From May 2nd through May 4th, over 1,500 participants from around the globe gathered in New York City to discuss a topic that has a lot of hype – blockchain technology. It’s clear that over the past year or two, the business community has moved beyond focusing on Bitcoin and is instead more interested in the underlying technology. The tagline for the CH&Co. co-sponsored Consensus 2016 event was “Making Blockchain Real” and right from the start an important question was posed: “is blockchain adoption 3-5 years away or more than 10 years away?” Even after days of panel discussions and speeches from startup founders, financial services executives, and regulatory representatives the question remains unclear. However, there were several themes, issues, and questions that clearly emerged. Here is an overview of the top things people from across the industry were talking about:
1. Standards are needed, but there is no consensus on how or when they should be established Though the Bitcoin blockchain is the most stable and widely used blockchain to date, there are several alternatives including Ethereum and Ripple. Due to a lack of governance, there are challenges in connecting these networks to one another. Additionally, while some organizations including Interledger and DTCC are attempting to create standards, more established protocols are needed for public systems. Eventually the community will need to agree on these protocol and interoperability standards (similar to the internet standards that were established). It’s important to note that there is not agreement in terms of when and how these standards should be created. Some believe an international organization should be formed to solve for this, while others prefer to have several blockchains developed until the community naturally pools support behind a consistent set of standards.

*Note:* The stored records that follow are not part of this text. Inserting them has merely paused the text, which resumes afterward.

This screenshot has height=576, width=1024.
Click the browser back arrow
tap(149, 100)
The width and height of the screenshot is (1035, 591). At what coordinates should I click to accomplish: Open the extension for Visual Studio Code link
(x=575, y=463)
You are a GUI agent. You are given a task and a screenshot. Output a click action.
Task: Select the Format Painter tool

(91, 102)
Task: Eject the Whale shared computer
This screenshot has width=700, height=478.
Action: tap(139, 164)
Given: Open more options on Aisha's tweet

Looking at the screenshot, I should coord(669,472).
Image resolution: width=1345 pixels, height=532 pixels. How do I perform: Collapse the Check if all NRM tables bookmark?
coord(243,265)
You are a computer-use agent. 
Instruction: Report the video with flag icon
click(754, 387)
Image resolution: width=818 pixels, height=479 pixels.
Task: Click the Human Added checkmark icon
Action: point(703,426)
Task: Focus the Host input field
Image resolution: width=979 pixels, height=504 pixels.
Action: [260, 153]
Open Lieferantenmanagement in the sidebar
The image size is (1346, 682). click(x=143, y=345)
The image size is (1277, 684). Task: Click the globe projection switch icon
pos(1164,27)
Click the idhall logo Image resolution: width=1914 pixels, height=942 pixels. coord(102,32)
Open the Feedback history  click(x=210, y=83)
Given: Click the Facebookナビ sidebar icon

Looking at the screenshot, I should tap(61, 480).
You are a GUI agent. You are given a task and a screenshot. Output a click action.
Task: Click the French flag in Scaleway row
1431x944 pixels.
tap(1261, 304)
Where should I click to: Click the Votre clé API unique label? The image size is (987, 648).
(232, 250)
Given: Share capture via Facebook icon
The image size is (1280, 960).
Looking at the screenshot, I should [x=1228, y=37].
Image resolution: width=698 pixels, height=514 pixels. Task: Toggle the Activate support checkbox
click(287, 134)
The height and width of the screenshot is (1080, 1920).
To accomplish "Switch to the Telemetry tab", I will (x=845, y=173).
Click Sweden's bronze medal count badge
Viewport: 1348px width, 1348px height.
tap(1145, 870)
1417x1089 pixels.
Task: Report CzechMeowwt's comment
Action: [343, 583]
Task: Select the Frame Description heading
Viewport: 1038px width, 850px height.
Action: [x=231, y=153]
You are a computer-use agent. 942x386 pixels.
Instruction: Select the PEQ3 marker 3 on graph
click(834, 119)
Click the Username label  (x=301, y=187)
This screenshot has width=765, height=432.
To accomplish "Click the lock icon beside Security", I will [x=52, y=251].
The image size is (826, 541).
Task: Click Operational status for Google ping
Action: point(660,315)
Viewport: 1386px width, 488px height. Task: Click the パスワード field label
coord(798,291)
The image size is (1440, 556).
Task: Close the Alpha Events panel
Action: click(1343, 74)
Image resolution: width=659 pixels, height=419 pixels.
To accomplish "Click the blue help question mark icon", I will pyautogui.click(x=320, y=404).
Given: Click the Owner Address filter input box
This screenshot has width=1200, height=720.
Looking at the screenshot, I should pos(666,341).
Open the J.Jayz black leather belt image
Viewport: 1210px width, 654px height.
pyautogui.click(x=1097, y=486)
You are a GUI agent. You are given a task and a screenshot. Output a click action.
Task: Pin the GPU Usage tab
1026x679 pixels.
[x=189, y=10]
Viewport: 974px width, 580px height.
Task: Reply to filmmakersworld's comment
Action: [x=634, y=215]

2. Legal risks and regulatory compliance issues remain a concern Enterprises are hesitant to make deep investments in blockchain production systems due to a fear of regulatory scrutiny, which is understandable considering the massive amount of pressure they’ve felt recently through regulatory compliance activities. However, it is imperative that this hesitation does not stop companies from experimentation. For more innovative ideas, regulations may be developed after implementation has occurred. In order to ensure compliance and limit legal risk throughout this development stage, these companies can onboard and partner with regulators and legal experts along the way.
3. Identity management is at the core of many issues With regards to many of the more interesting use cases for blockchain, most notably financial applications, there are still many questions around how to best handle identities. An underlying challenge seems to be whether governments will acknowledge these new forms of digital IDs as valid, and if so, will they require control over the authentication process? With that government control how do we ensure personal privacy and protection from abuse? Additionally, how do we best authenticate identities? Biometric tools have limitations and private keys can be forgotten/lost. There is still a lot to sort out.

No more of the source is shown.